By John Gruber
Little Streaks: The to-do list that helps your kids form good routines and habits.
Tomi Ahonen, former Nokia executive and self-professed expert on mobile phones, 11 days ago:
You read it right. I am writing the first history of the once-iconic iPhone, written now in early April 2010, before Apple has released its first quarter earnings for 2010. This is literally the peak of the short reign that Apple’s iPhone had as the most emulated smartphone. […] And mark my words, the numbers are now very clear, Apple’s market share peak among smartphones, and among all handsets, on an annual basis, is being witnessed now. Yes its true, Apple cannot grow market share into 2011. But its not for reasons you might think.
[ten thousand words of gibberish snipped]
The Apple iPhone sales pattern differs from all other major smartphone makers because Apple only releases one new model per year.
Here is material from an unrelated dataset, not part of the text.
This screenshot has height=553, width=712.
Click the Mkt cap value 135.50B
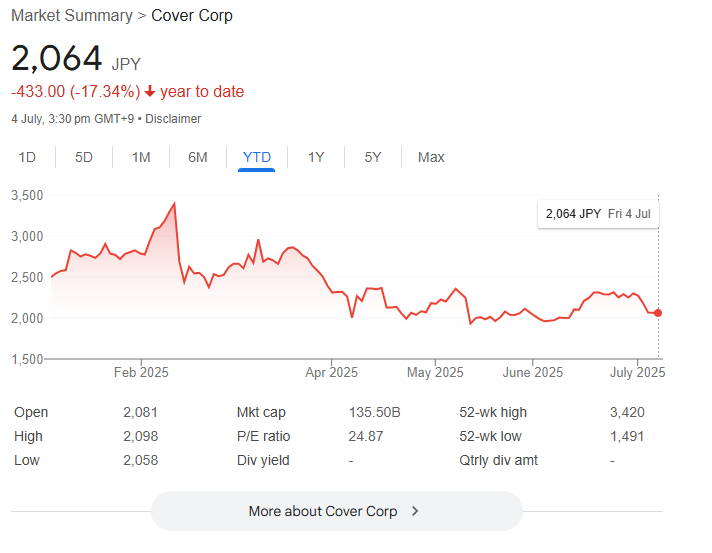pos(373,412)
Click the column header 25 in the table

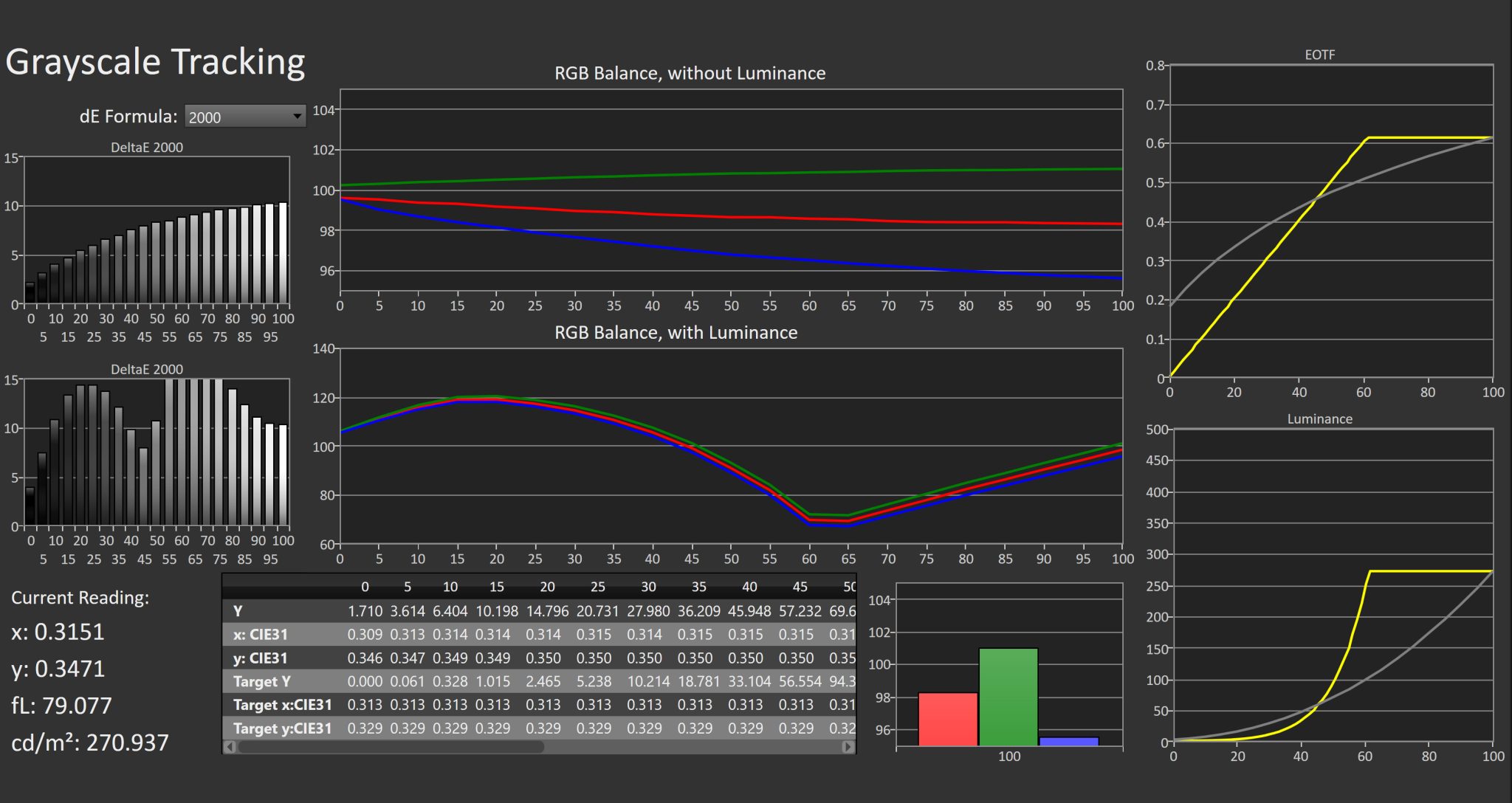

So the sales take off strongly and then decline as the rivals keep releasing newer phones. Apple’s best quarter is its Christmas quarter. This year they were not able to grow market share. And we already know, that Apple’s January-March quarter was a heavy fall from the Christmas level of sales (as it always is, this is the normal pattern).
The Company sold 8.75 million iPhones in the quarter, representing 131 percent unit growth over the year-ago quarter.
So the “heavy fall from the Christmas level of sales” we “already know” about was, uh, an increase of 50,000 iPhones. This was the most iPhones Apple has ever sold in a quarter. (And does not count the 63 percent year-over-year growth in sales of the iPod Touch.)